Interpretive Summary: We used measured snowpack data over more than 30 years at 16 SNOTEL sites in the upper Rio Grande basin (NM and CO) to evaluate trends in total snow amount, snow melt timing and length of snowmelt. We found that the modeled impacts of climate change are already being observed in the measured record. We report what these shifts mean for water management, water compacts, upstream communities, mountain ecosystems and riparian vegetation.

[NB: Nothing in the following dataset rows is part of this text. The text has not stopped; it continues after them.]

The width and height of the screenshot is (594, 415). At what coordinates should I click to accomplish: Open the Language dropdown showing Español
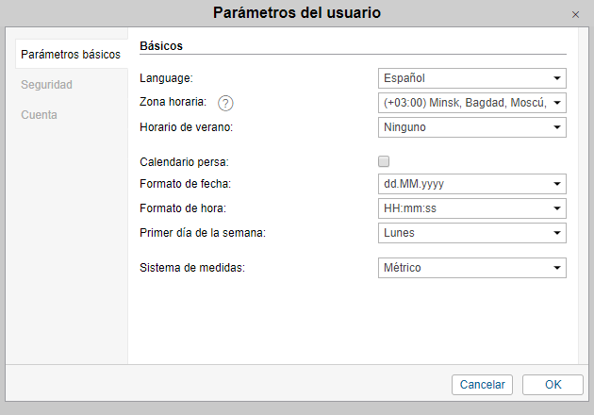(x=472, y=78)
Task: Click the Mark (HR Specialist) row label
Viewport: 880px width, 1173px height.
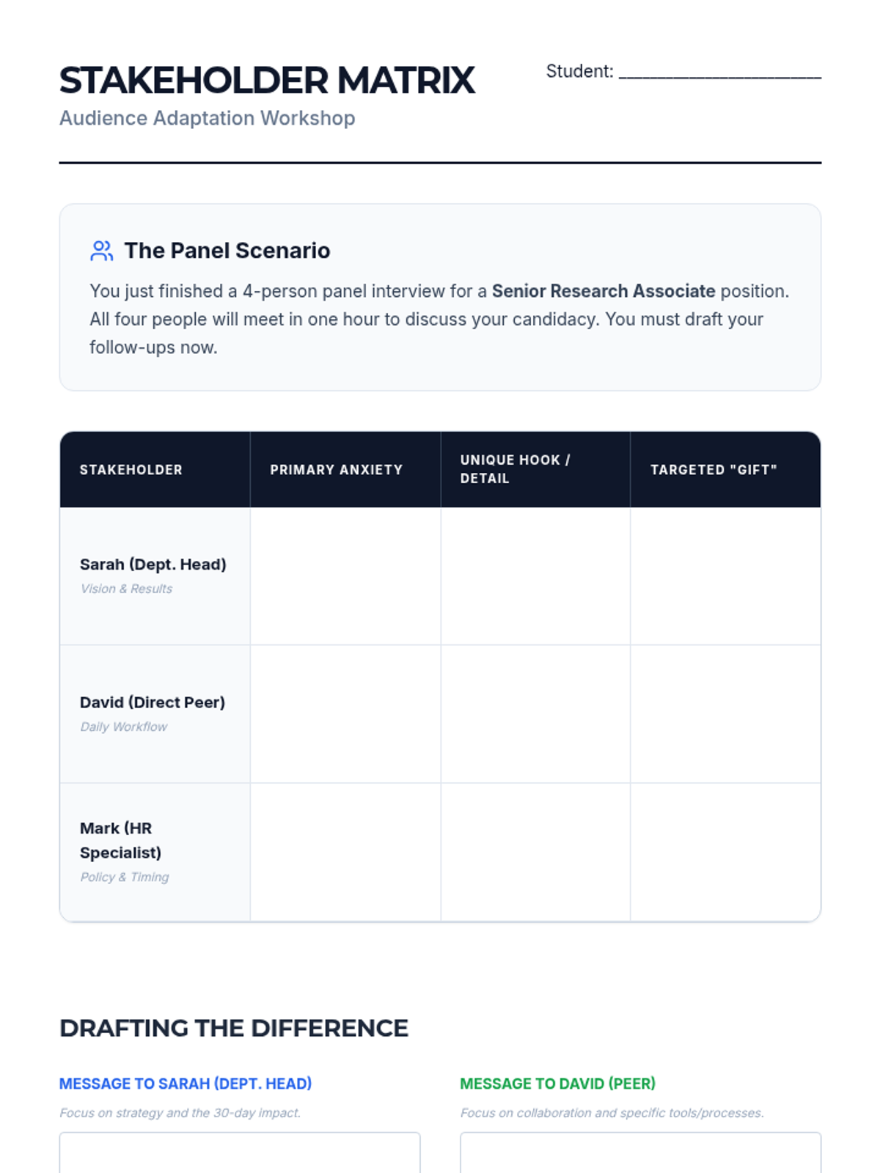Action: (x=120, y=840)
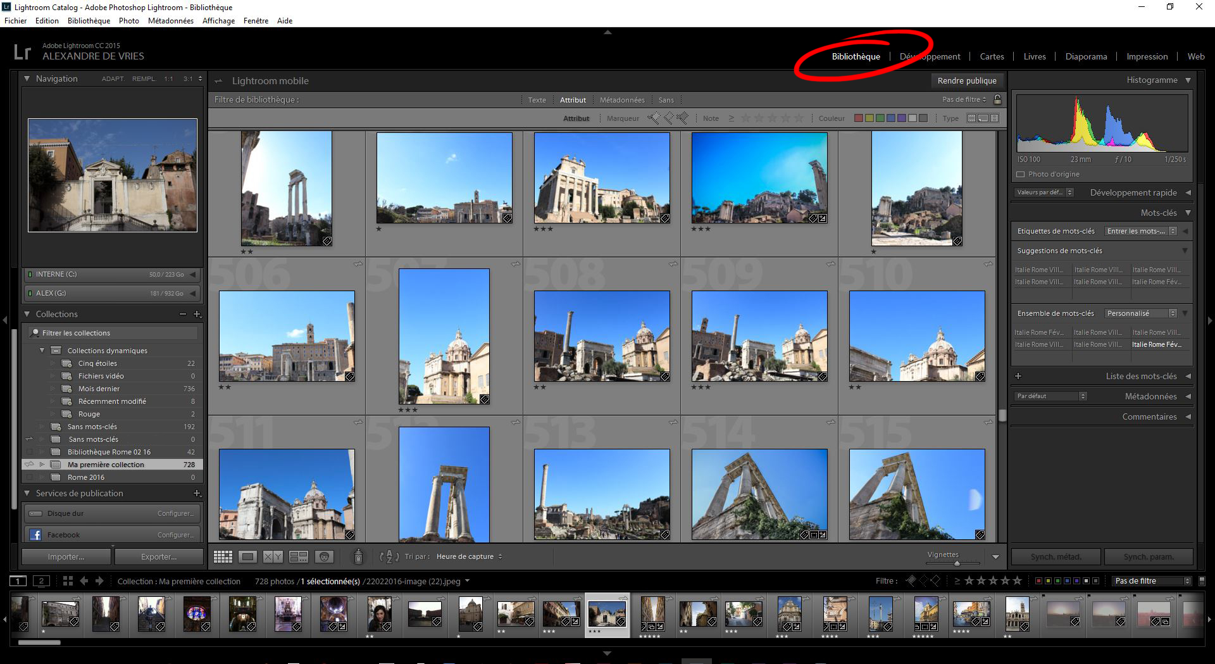The height and width of the screenshot is (664, 1215).
Task: Check the box beside Bibliothèque Rome 02 16
Action: [x=29, y=452]
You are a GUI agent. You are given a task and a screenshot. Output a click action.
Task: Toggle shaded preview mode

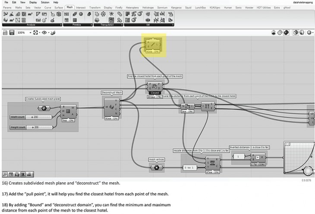tap(287, 32)
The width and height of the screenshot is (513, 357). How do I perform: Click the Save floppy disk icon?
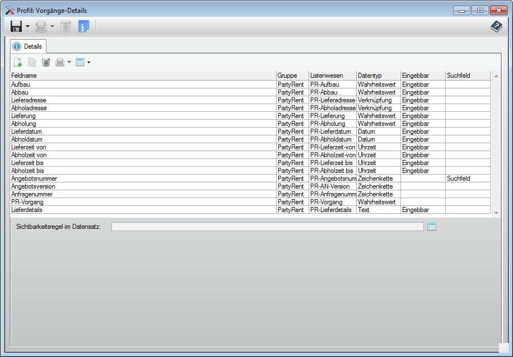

Technical Abstract: Study Region: Upper Rio Grande Basin, United States Study Focus: Both measured and modeled hydrologic studies report warming-related changes in the hydrologic cycle. However, studies using measured data often rely on April 1 snow water equivalent (SWE) instead of peak SWE. To understand climate-related hydrograph shifts we investigate trends in maximum SWE, timing of maximum SWE and snow depletion and length of the snowmelt window using measured data with varied methods. New Hydrological Insights for the Region: Of 16 locations with the longest data record (1980 to 2018) in the region, more than half had significant declines in maximum SWE. Regional trends using all sites collectively showed a decline in maximum SWE of -0.4 cm/year. Maximum SWE was earlier at 10 to 13 of 16 sites, depending upon method. Trends at individual locations show a wide range in maximum SWE advancement (18 to 48 days). Regional maximum SWE advanced three weeks. Snowpack depletion was similarly early at more than half the sites. Although snowmelt occurs earlier, there was no change in the snowmelt window (days between peak SWE and no snow). The reduced maximum SWE may relate to reduced snowfall, increased sublimation or lower albedo associated with dust. We describe the ecological and social impacts of these observed shifts in snow amount and runoff timing for headwaters communities, water compacts, mountain ecosystems, and riparian vegetation.